_SOURCE_
====================

Address
- 305 Merritt Drive Cleveland, Mississippi, 38732 United States

District information
- Type: Public
- Grades: PreK–12
- NCES District ID: 2800750

Students and staff
- Students: 2,968
- Teachers: 225.93
- Staff: 256.68
- Student–teacher ratio: 13.14

Other information
- Website: www.cleveland.k12.ms.us

= Cleveland School District =

School district in Mississippi, United States

The Cleveland School District (CSD) is a public school district based in Cleveland, Mississippi (USA).

In addition to Cleveland, the district also serves the towns of Boyle, Renova, and Merigold.

==History==

In the post-Brown v. Board of Education era, the district received its desegregation lawsuit in 1965, filed by black parents, on behalf of 131 children protesting racial segregation in the district. The case took over 62 years to resolve, and unlike many Southern school districts, the Cleveland School District never consolidated its white and black schools, which until then were actually segregated by law. In 1969 Cleveland High School, historically a White school, opened admission to black students. About 1,000 white people protested at the time Black students were legally allowed to enroll in White schools.

Up to 2016 there were racial demographic differences remaining in the district's schools, with those west of the former railroad tracks having a whiter student body. The district had two sets of secondary schools: a middle school and a high school that were historically white, and a middle school and a high school that were all-black. Margaret Green Junior High School and Cleveland High were historically White, and by 2015 had populations evenly divided between Black and White students. D.M. Smith Middle School and East Side High School had all black student populations. Sharon Lerner of The Atlantic wrote that "As a result, Cleveland has some of the most integrated —and some of the most segregated—public schools in the region." Beginning in 1990 the district made many failed attempts, including a freedom of choice enrollment program allowing any student to enroll in any school with his/her grade level, International Baccalaureate programs, and magnet programs, to encourage White students to enroll in almost all-black schools, but these plans did not work.

====================

_DATA LINES_

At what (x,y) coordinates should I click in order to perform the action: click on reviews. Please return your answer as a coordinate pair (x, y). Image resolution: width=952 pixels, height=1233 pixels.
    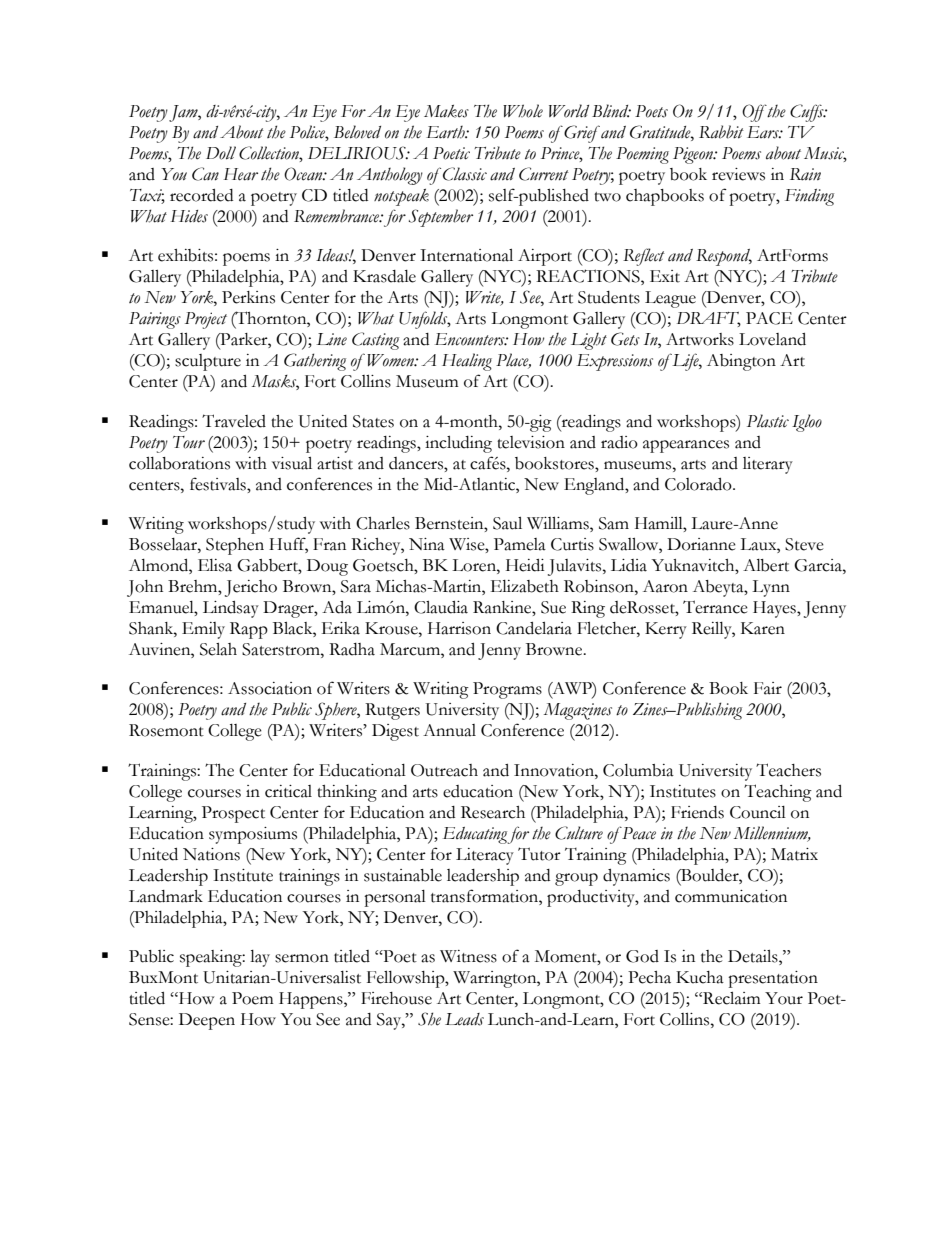
    Looking at the image, I should click on (738, 174).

====================

_WORK TO DO_
Rewrite the stretch of the Cleveland School District text from "Other information" through "Cleveland, Mississippi (USA).", substituting "headquartered in" for "based in". The material plays no part in what comes next.

_SOLUTION TO THE EXERCISE_
Other information
- Website: www.cleveland.k12.ms.us

= Cleveland School District =

School district in Mississippi, United States

The Cleveland School District (CSD) is a public school district headquartered in Cleveland, Mississippi (USA).